A lot of literature will tell you that getting up super early is the key to being productive. Today’s “most successful executives” supposedly wake up at 4am,work out and get 5 hours of work under their belt by 7am. I tried this for about 2 days before giving up. Getting up at 6am left me groggy and ready for a nice, long siesta by lunchtime — not exactly a recipe for doing good work.
The truth is that everyone has their own natural rhythm. Find out when you’re most productive and schedule your day around that time. If that means hopping out of bed at 4am, do that. If it means snoozing until 10 and working a little later in the day, go with that.
The best part of working from home in 2016 is there are so many tools to help you ace time management and productivity. You can find tools to help you schedule your day, write to-do lists, communicate with coworkers, and create the ideal environment for productivity, among other things. The trick is to find the optimal mix of tools that work for you.
Think about what areas you struggle with — is it prioritizing? Keeping track of long projects? Focusing? Once you know what you need help with, you can start experimenting with solutions. Find a recipe of tools that helps you be your most productive self. For example, I use Trello to manage projects, TextEdit to build my to-do list, and Rainy Mood to help me focus.

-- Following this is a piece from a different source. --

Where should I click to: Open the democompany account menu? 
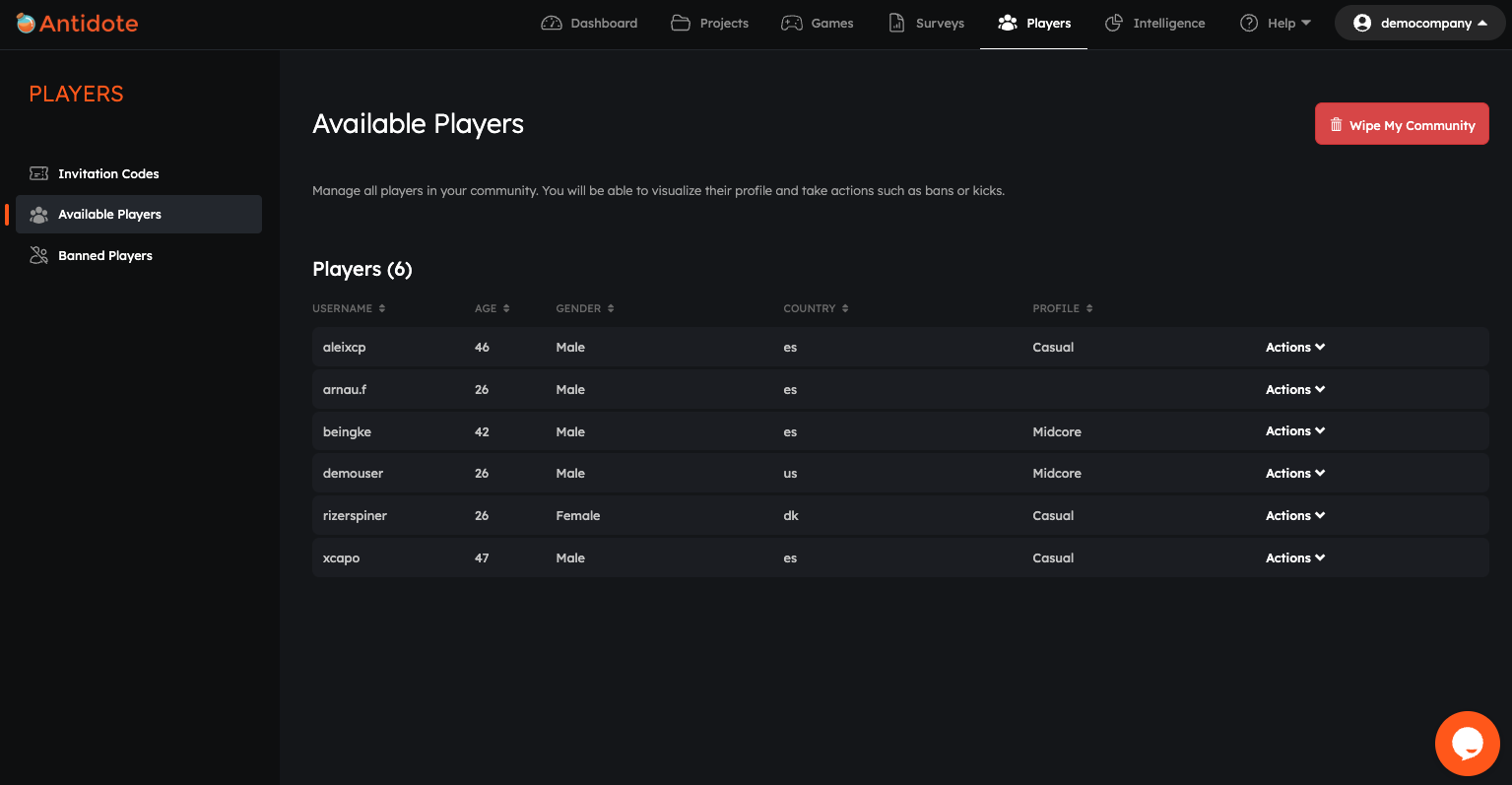tap(1419, 23)

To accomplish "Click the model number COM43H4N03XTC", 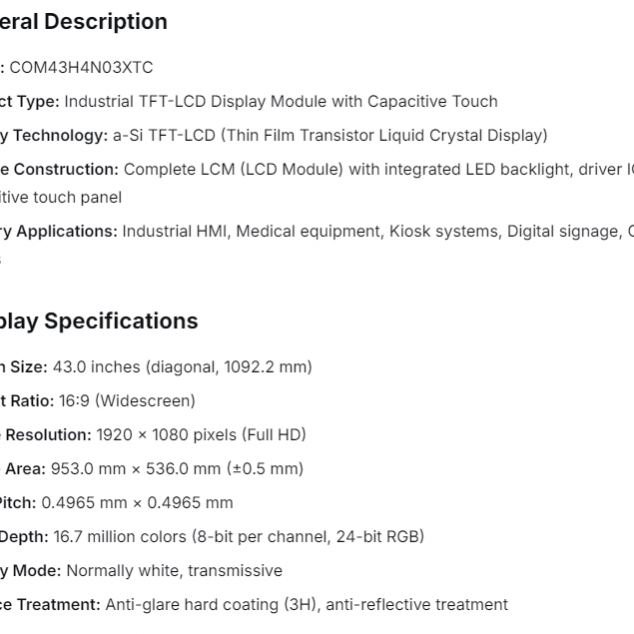I will click(81, 67).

When you’re in the office, distractions are all around you — the fully stocked kitchen, your coworker dancing at his desk, watercooler gossip, you name it. Working from a quiet room in your house can seem like a dream for productivity. But the truth is, those little office distractions can actually give your brain the quick breaks you need to dive back into work.
Sometimes a good distraction-filled environment is exactly what you need to get work done. It’s important to be able to recognize when your at-home environment just isn’t working today. When those days happen, simply relocating to a Starbucks or coworking space can make a huge difference. Remember, you have the flexibility to make a decision about what works for you every day: Don’t replace the office by shackling yourself to a home office that isn’t stimulating enough!
When I first started working from home, I was worried about keeping work and life separate. It was easy to do when I left the office at 5pm and didn’t have access to my work materials until the next morning. I was hyper-vigilant about when I stopped working for the day, but that sometimes meant interrupting the flow of my work. The reality is, some days it makes sense to work 10 hours instead of 8 — other days, 6 hours will do the trick.
Working from home gives you the flexibility to decide when it’s time to work and when it’s not. Some people will thrive on a super regimented schedule. But for me, allowing myself to work a little longer some days — without worrying about work-life balance going up in smoke — has helped keep productivity running.
This is connected with the point about distractions being hidden blessings. Our brains can only focus on one thing for so long. In an office, all the distractions create inadvertent little breaks. When you don’t have those, it’s important to be very deliberate about taking time for your brain to relax during the day.
For me, that time is my lunch break. I make sure to take a real, genuine break (as in walk away from the computer) from 1-2pm. It’s easy to find yourself thinking about work even when you aren’t at the desk, so I try to be active during the break — reading or running errands — so my mind is always on other things.
Off days happen. You had them when you worked in the office, and you’ll have them working from home, too. While we work toward being super productive all the time, it’s natural to experience a lull in productivity every now and then. The danger is when you stress over it and let yesterday’s (un)productivity impact today.
The key to overcoming an off day is just to let it go. It’s cheesy but tomorrow really is a new day — and if you shake off yesterday, you can more than make up for any lost productivity.
Being able to work from home has its positives and its challenges. Getting it right doesn’t always happen immediately — but knowing yourself and your habits will take you a long way when it comes to settling into home work. You’re sure to fall in love with the flexibility and benefits of working from home once you do.